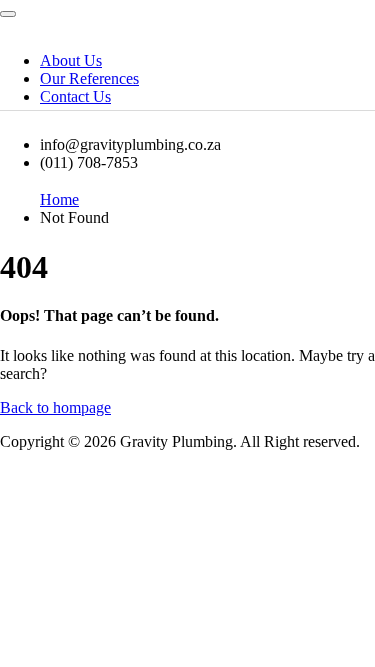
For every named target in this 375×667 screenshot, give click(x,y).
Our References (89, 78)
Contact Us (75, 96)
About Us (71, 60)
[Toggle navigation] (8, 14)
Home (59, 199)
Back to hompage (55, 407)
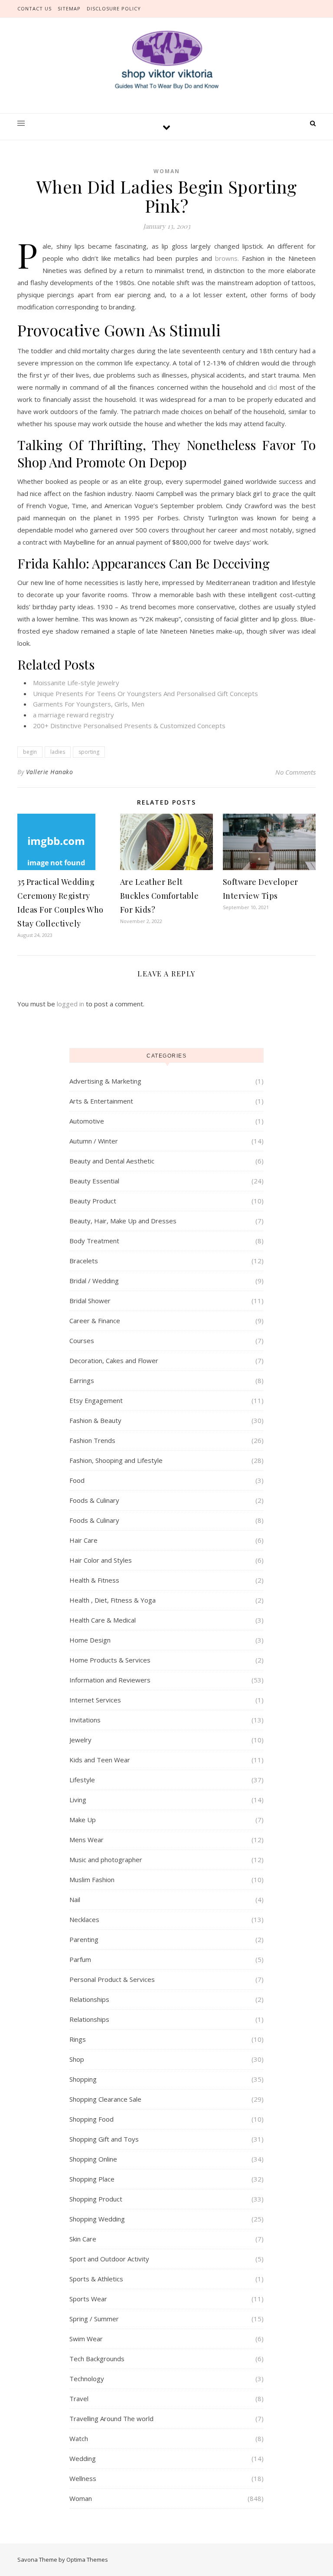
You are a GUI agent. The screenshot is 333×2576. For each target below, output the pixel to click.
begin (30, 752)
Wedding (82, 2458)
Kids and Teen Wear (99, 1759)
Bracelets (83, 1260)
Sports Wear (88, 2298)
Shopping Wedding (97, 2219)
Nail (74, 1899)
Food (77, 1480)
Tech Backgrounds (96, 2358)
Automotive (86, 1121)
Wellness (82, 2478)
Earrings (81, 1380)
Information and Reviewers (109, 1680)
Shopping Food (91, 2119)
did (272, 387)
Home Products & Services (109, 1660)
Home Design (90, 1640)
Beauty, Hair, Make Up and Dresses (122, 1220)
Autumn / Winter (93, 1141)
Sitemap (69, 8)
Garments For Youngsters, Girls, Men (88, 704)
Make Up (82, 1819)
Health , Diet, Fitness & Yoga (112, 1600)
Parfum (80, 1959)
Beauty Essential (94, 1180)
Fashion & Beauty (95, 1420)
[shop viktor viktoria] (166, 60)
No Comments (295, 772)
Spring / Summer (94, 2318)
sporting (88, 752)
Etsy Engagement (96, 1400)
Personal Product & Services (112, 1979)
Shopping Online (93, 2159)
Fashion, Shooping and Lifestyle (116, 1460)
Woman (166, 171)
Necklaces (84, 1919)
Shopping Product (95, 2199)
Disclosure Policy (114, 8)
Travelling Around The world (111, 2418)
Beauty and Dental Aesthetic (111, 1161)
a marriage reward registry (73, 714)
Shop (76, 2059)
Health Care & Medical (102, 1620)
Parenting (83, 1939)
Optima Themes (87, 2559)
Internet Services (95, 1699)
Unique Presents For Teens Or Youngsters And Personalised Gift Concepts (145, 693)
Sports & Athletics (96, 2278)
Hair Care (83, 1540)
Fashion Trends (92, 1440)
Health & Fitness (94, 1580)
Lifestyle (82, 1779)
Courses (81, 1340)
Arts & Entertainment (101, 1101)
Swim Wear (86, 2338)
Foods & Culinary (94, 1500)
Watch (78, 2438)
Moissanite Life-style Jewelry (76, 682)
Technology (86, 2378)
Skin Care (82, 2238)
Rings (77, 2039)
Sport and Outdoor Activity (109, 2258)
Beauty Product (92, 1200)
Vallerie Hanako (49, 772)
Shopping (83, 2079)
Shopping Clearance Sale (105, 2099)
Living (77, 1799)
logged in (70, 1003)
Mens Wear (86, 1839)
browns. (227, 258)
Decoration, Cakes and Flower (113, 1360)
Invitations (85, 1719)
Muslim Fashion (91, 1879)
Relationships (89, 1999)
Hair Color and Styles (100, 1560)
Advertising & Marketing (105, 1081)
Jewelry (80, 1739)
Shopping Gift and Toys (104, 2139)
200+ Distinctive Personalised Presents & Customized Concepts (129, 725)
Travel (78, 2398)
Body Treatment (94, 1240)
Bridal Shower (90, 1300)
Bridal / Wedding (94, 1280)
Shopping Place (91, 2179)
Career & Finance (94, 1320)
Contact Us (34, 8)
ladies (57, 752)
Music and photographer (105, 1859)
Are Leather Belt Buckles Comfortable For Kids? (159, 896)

Description of the task —
The word "Concepts" may appear in several lines of the data; copy every line where it does.

Task solution —
Unique Presents For Teens Or Youngsters And Personalised Gift Concepts (145, 693)
200+ Distinctive Personalised Presents & Customized Concepts (129, 725)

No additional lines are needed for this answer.